How to Break Through Designer’s Block (and Hone Your Taste)

The most important resource in your designer toolkit? Your own design taste.

Let me explain: Great design requires great design judgment. That’s what sets you apart from your peers, creates value for your employer or clients, and gives you the confidence to execute…and nip designer’s block in the bud.

Today, I’m breaking down how to overcome designer’s block by sourcing inspiration and exercising your visual muscles with design drills.

How to Hone Your Taste

Step 1: Don’t wait for a creative block to seek inspiration. Why? “Instead of designing, you're aimlessly browsing the internet and getting distracted by social media,” Fons Mans, founder of the 10x Designers community, told me. And when you rush to find inspiration, “you're likely to settle for superficial ideas.”

A better strategy? Source inspiration constantly—and create a system that makes it easy to organize and categorize ideas as you come across them. For me, that’s a Notion swipe file.

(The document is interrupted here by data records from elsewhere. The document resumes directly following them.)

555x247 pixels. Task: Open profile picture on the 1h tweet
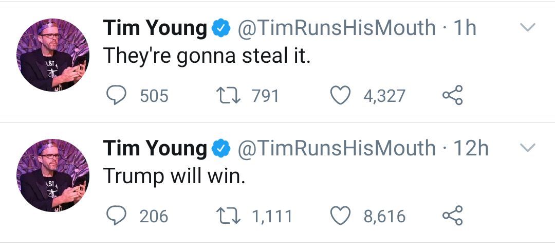click(53, 55)
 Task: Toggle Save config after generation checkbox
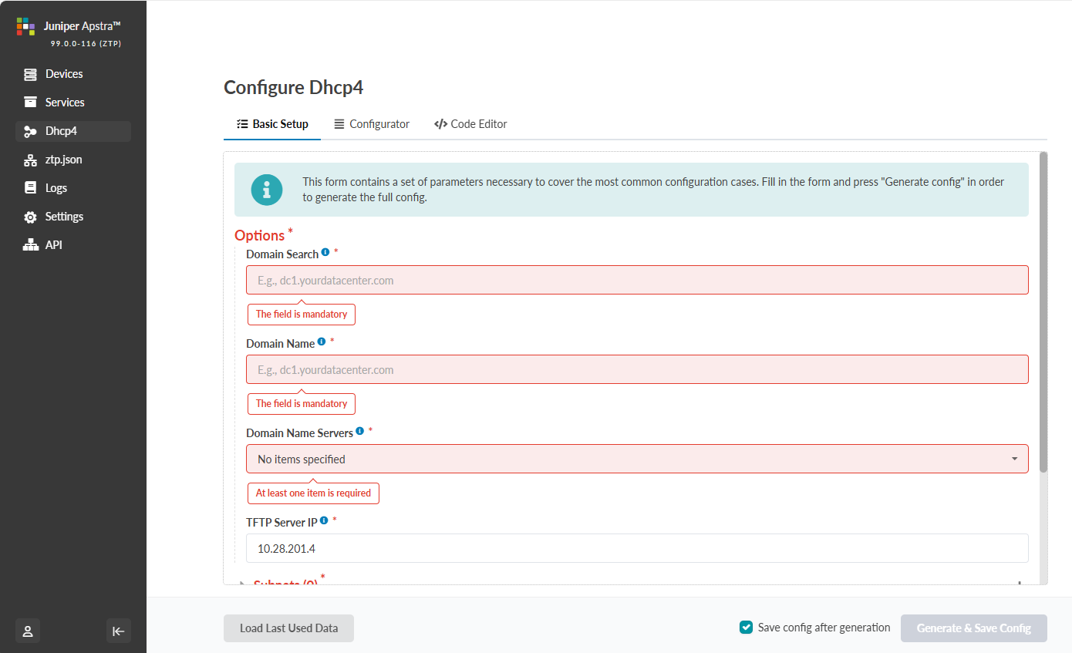746,628
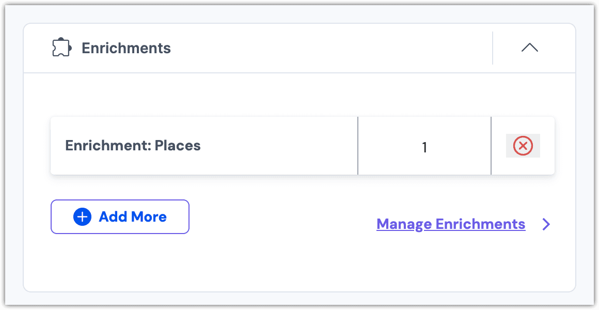Select the Enrichment: Places row label
This screenshot has height=310, width=599.
pos(133,146)
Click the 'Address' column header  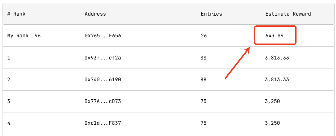[95, 14]
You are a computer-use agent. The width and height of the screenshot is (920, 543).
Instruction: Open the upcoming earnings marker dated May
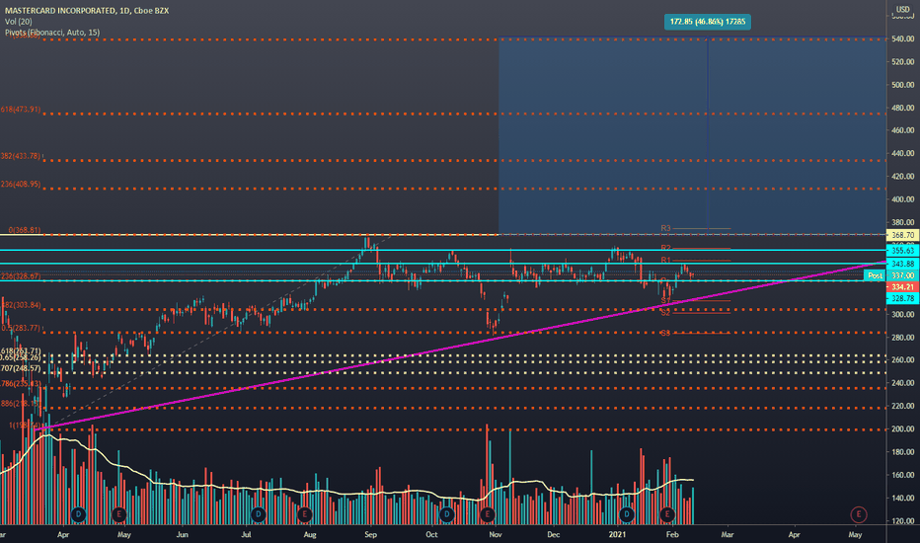pos(859,514)
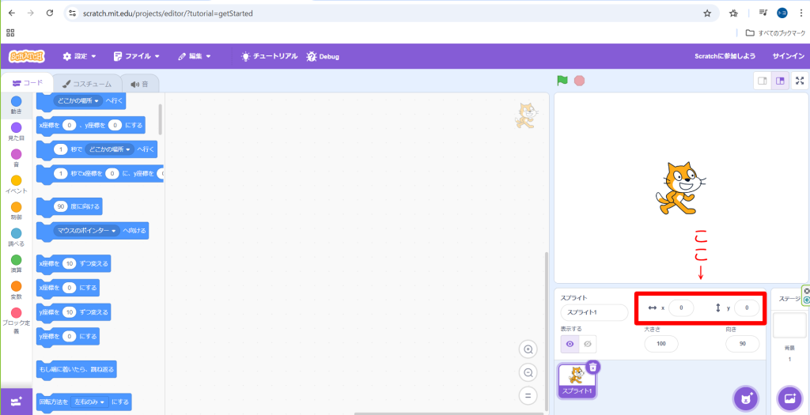The width and height of the screenshot is (810, 415).
Task: Show the sprite with eye icon
Action: pos(570,344)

How to create your own: Download the Notion web clipper browser extension ➡️ Build your Notion database ➡️ Add descriptive tags for future filtering.

Then? Start sourcing inspiration:

If Notion isn’t your thing (or if you’re an AI enthusiast), check out MyMind, an AI-powered tool that stores and automatically organizes any link or image.

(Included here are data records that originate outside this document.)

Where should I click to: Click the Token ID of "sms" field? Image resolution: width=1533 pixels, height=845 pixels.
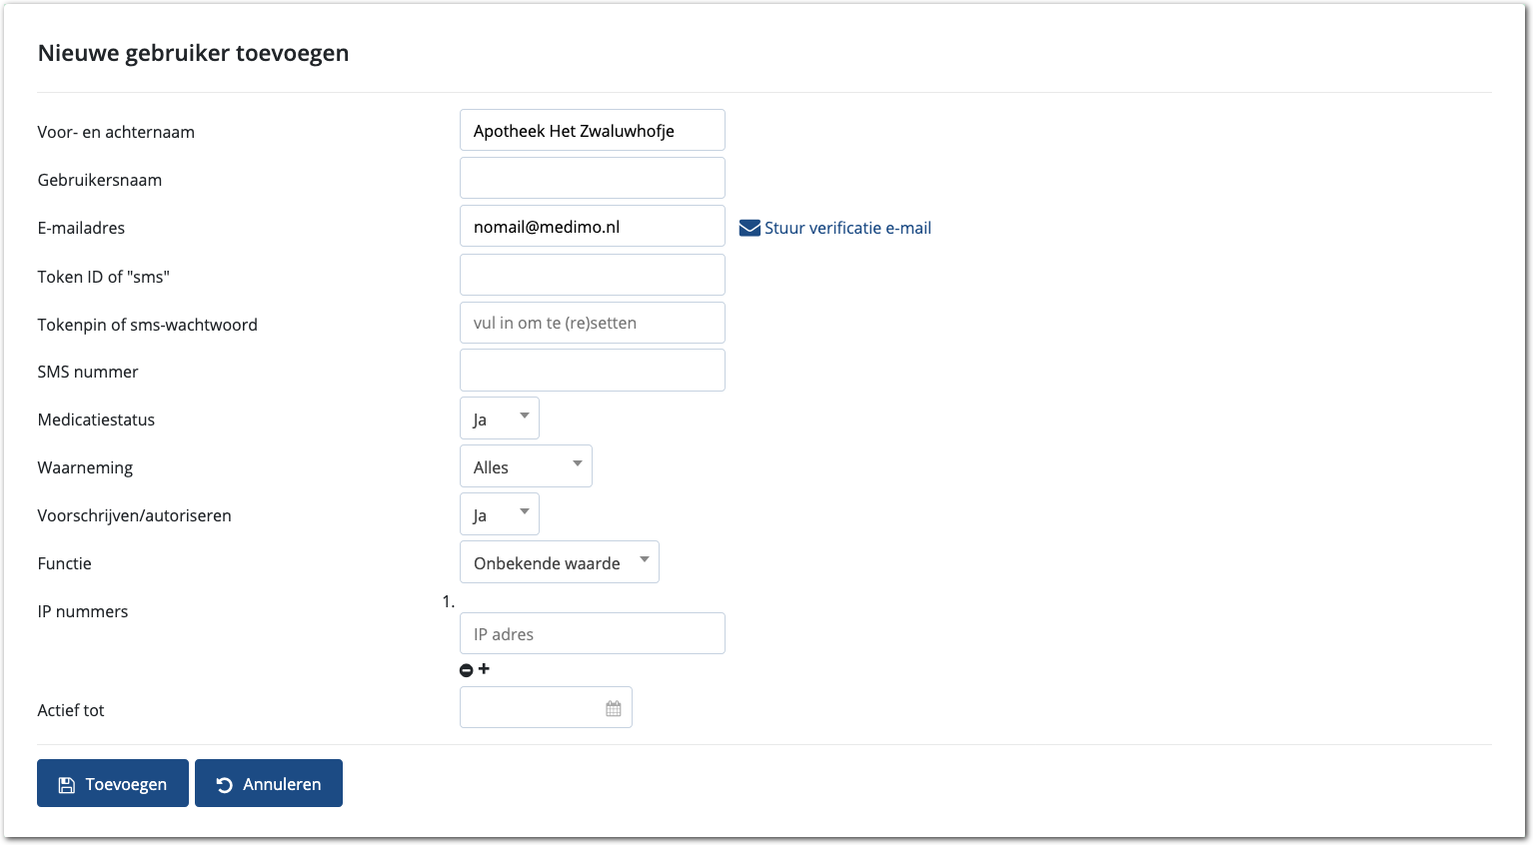(592, 275)
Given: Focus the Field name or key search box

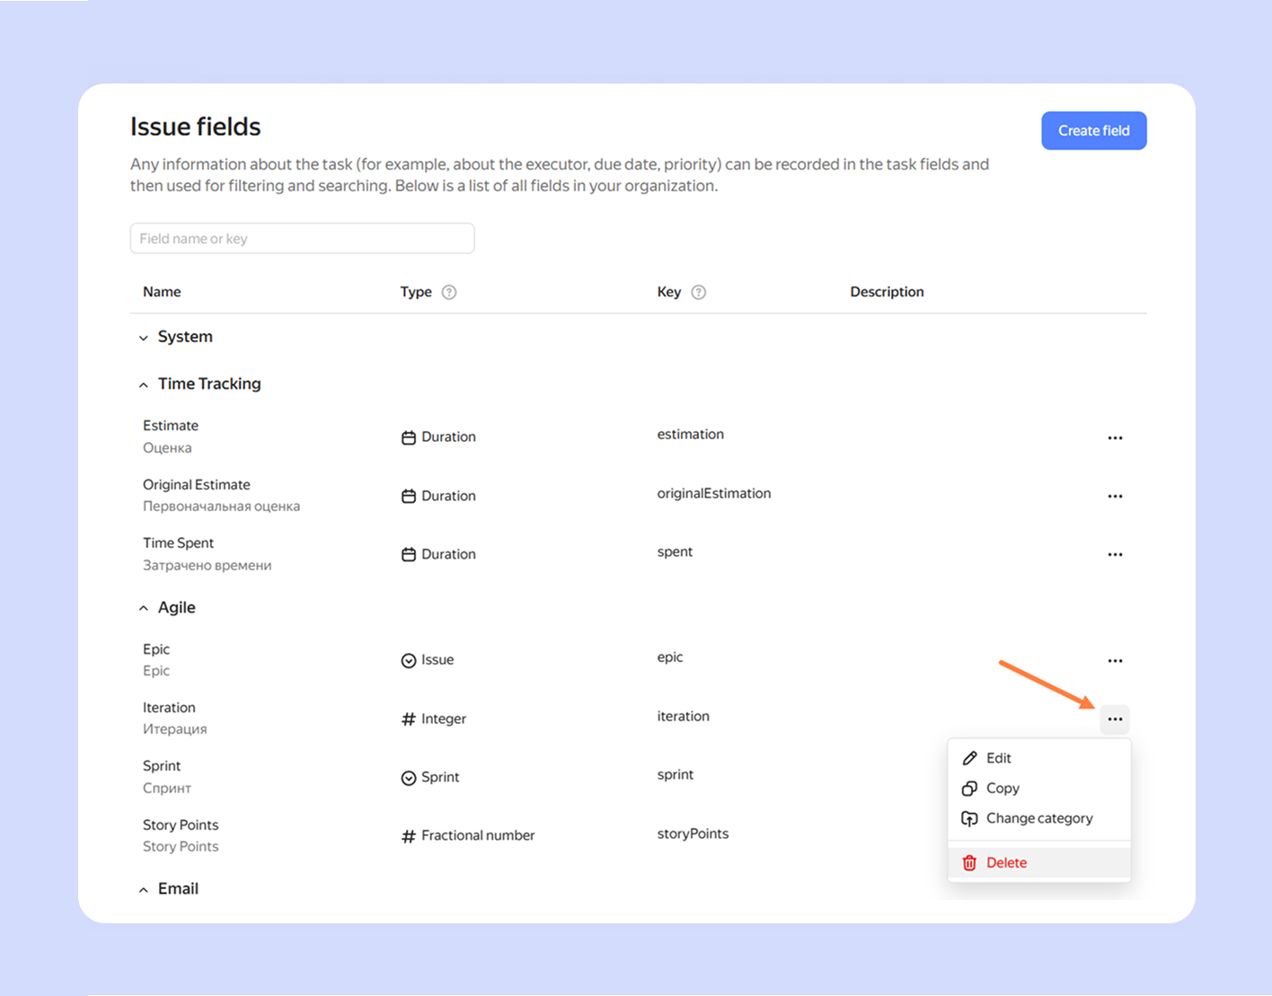Looking at the screenshot, I should coord(302,239).

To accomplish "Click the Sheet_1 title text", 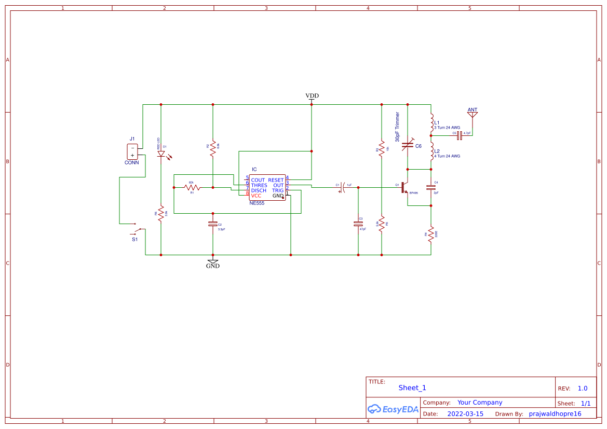I will click(412, 388).
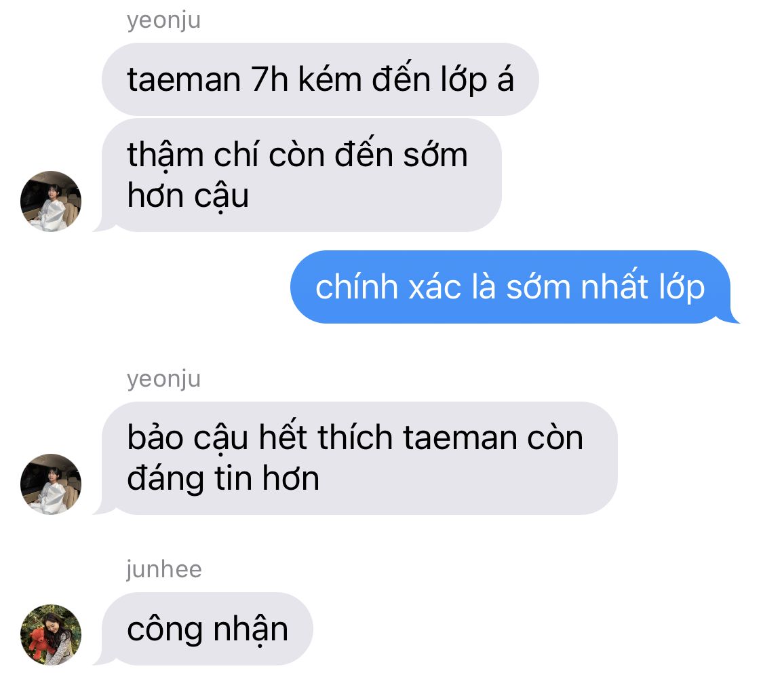The image size is (763, 677).
Task: Click 'sớm nhất lớp' in the blue bubble
Action: (606, 287)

The takeaway: Consistently seeking inspiration and ideas helps your brain spot patterns more easily. You fine-tune what you’re attracted to. And by curating your own inspiration pool, “you become your own influence,” said Fons. “Because of that, your work will start to stand out.”

3 Exercises to Overcome Designer’s Block

So you’ve nailed curation, but you still find yourself staring at a blank Figma file every now and then. Been there…here are 3 drills I use to work my way out of a creative block:

1. Parallel drills. Challenge yourself to take an interaction pattern from one company or industry and apply it to another. Some examples:

  • Vertical scroll from ecommerce used to design a B2B SaaS product.
  • A Netflix for Airbnb.
  • A Spotify for Goodreads.

2. Remix drills. Take an existing design and make small tweaks.

  • “Companies like Nike, Apple, and Snapchat all have well-established design languages which can be thought of as ‘kits’ to learn from,” Soren Iverson, designer at Cash App, told me.
  • Reconstruct these apps in Figma and “remix” interaction patterns or visual design to fit a different mode.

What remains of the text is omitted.